Será que é só oportunismo esse negócio de posar de defensor dos necessitados? Ou será que a crise embaralhou algumas cartas na cabeça do presidente e de seu posto Ipiranga, o ministro da Economia Paulo Guedes?

Nesta semana, Guedes disse que pretende implementar o programa Renda Brasil, que seria mais amplo que o Bolsa Família. Ele não deu detalhes. Mas também não é correto dizer que se trata de um coelho tirado repentinamente da cartola.

A ideia já estava presente no plano de governo apresentado por Bolsonaro nas eleições de 2018. Lá está escrito: “Acima do valor do Bolsa Família, pretendemos instituir uma renda mínima para todas as famílias brasileiras.”

A inspiração não vem da esquerda, muito menos de Eduardo Suplicy, o eterno paladino da renda básica universal. A inspiração vem do economista liberal Milton Friedman, que também defendeu essa transferência de recursos para os mais pobres, descrevendo-a como um “imposto de renda negativo”.

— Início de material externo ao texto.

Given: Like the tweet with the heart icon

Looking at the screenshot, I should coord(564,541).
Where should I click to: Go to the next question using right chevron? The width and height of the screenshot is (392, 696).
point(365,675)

Até o início da pandemia, contudo, a atenção de Paulo Guedes estava 100.000.000.000% voltada a garantir o equilíbrio fiscal, reduzindo os gastos do governo, e a realizar reformas pró-iniciativa privada. A renda mínima era ideia para bem mais tarde, para depois que as contas públicas estivessem arrumadas. Para um segundo mandato, digamos assim.

O ministro dava até sinais de nutrir sérias reservas em relação aos pobres, acusados de ser responsáveis pela degradação do meio-ambiente e de ter ambições descabidas, como viajar para a Disney.